* Text zur Analyse:
'''
Die aus gehobenen Kreisen stammende Eva trennt sich aus Langweile und Frustration von ihrem widerlichen Ehemann und zieht aus. Um genug Geld zu verdienen und unabhängig zu sein, beginnt sie, als Prostituierte für großbürgerliche Kreise zu arbeiten. Doch schnell merkt Eva, dass ihr die Arbeit als Domina mehr liegt. Eine neue Beziehung zu dem bisexuellen Gigolo Chris verspricht zunächst alles Glück dieser Welt, doch der macht mit seiner Eifersucht und der Abneigung gegenüber BDSM alles kaputt.
Die flambierte Frau aus dem Jahr 1983 ist ein deutscher Spielfilm von Robert van Ackeren. Der Regisseur zeichnete sich verantwortlich für die Kamera in Rosa von Praunheims Nicht der Homosexuelle ist pervers, sondern die Situation, in der er lebt (1970) und drehte zahlreiche eigene Filme.
Sein erfolgreichster ist aber Die flambierte Frau geblieben, der für eine Oscar-Nominierung vorgeschlagen war und mit dem Gudrun Landgrebe, die die Eva spielte, ihren Durchbruch schaffte. Die Rolle des Chris übernahm Mathieu Carrière. Die beiden harmonieren bestens und zeigen ihr herausragendes schauspielerisches Können.
Das ist ein Film aus einer Zeit, in der noch nicht so viel dummes Zeug geplappert wurde. Hier sprechen die Bilder für sich und die Figuren wie echte Menschen. Und das ist streckenweise sehr poetisch und hat mit heutigen Sehgewohnheiten nichts zu tun.
Mit den Themen Bisexualität, Schwulenszene, Prostitution und BDSM hatte Die flambierte Frau damals eine große gesellschaftliche Wirkung. So galt die bildschöne und talentierte Gudrun Landgrebe als das neue Frauenbild der 80er-Jahre. Die Domina-Rolle sollte ihr noch lange anhaften. Doch die Kritik an den verlogenen bürgerlichen Umgangsformen und die teils detaillierten Darstellungen sadomasochistischer Praktiken machen den Film auch heute noch zu etwas Besonderem. Wir haben hier einen echten Klassiker des deutschen Kinos aus einer Zeit, als man das deutsche Mainstream-Kino noch ernst nehmen konnte.
'''
* Aufgabenstellung:
1. Gib aus dem Text über „Die flambierte Frau“ den Abschnitt zwischen „Die flambierte Frau aus“ und „nichts zu tun.“ einschließlich dieser beiden Stellen wortgetreu zurück.
2. Beantworte anhand des Textes über „Die flambierte Frau“ folgende Fragen:
(a) Aus welchem Jahr stammt der Film?
(b) Wer übernahm die Rolle des Chris?
(c) Als was galt Gudrun Landgrebe nach dem Film?
3. Erkläre mit Hilfe des Textes über „Die flambierte Frau“, weshalb Evas Beziehung zu Chris scheitert.

Einträge aus einer Sammlung:
'''
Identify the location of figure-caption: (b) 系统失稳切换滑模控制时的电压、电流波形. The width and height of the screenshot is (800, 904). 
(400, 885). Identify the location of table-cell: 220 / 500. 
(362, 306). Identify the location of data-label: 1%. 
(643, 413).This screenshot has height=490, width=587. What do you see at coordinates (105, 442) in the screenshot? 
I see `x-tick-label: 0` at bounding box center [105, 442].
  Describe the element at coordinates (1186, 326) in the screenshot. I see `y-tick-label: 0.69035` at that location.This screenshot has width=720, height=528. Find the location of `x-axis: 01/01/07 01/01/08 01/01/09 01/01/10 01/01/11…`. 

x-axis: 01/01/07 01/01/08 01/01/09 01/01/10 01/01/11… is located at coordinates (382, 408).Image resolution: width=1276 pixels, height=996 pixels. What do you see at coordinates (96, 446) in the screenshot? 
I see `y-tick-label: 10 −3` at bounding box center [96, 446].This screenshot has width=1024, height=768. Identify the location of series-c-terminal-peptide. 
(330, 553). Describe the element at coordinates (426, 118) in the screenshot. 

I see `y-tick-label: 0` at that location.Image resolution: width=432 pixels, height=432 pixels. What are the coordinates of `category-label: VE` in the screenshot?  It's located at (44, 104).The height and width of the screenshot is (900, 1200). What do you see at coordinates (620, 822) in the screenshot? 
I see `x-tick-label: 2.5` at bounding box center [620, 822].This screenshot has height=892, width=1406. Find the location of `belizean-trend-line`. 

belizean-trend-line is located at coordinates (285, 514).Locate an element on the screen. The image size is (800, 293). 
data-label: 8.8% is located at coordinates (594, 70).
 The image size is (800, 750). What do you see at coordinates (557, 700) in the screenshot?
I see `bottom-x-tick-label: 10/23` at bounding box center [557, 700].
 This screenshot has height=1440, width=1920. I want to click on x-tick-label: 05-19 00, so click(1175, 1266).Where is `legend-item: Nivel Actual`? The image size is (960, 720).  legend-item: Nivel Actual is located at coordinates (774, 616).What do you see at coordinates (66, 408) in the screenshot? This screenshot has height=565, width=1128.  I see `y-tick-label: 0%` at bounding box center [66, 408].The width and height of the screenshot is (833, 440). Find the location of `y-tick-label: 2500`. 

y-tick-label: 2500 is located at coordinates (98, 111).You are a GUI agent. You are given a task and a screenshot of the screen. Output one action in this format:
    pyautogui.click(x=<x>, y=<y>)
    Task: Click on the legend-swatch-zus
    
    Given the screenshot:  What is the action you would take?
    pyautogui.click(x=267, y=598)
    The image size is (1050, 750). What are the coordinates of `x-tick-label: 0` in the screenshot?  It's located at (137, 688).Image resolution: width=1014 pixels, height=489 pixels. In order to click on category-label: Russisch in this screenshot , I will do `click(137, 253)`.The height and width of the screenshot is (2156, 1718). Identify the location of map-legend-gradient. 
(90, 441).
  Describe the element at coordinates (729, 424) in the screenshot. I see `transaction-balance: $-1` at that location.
'''
* Lösungen zur Übung:
1.
Die flambierte Frau aus dem Jahr 1983 ist ein deutscher Spielfilm von Robert van Ackeren. Der Regisseur zeichnete sich verantwortlich für die Kamera in Rosa von Praunheims Nicht der Homosexuelle ist pervers, sondern die Situation, in der er lebt (1970) und drehte zahlreiche eigene Filme.
Sein erfolgreichster ist aber Die flambierte Frau geblieben, der für eine Oscar-Nominierung vorgeschlagen war und mit dem Gudrun Landgrebe, die die Eva spielte, ihren Durchbruch schaffte. Die Rolle des Chris übernahm Mathieu Carrière. Die beiden harmonieren bestens und zeigen ihr herausragendes schauspielerisches Können.
Das ist ein Film aus einer Zeit, in der noch nicht so viel dummes Zeug geplappert wurde. Hier sprechen die Bilder für sich und die Figuren wie echte Menschen. Und das ist streckenweise sehr poetisch und hat mit heutigen Sehgewohnheiten nichts zu tun.

2.
(a) Aus dem Jahr 1983.
(b) Mathieu Carrière.
(c) Als das neue Frauenbild der 80er-Jahre.

3. Chris macht die Beziehung mit seiner Eifersucht kaputt. Hinzu kommt seine Abneigung gegenüber BDSM.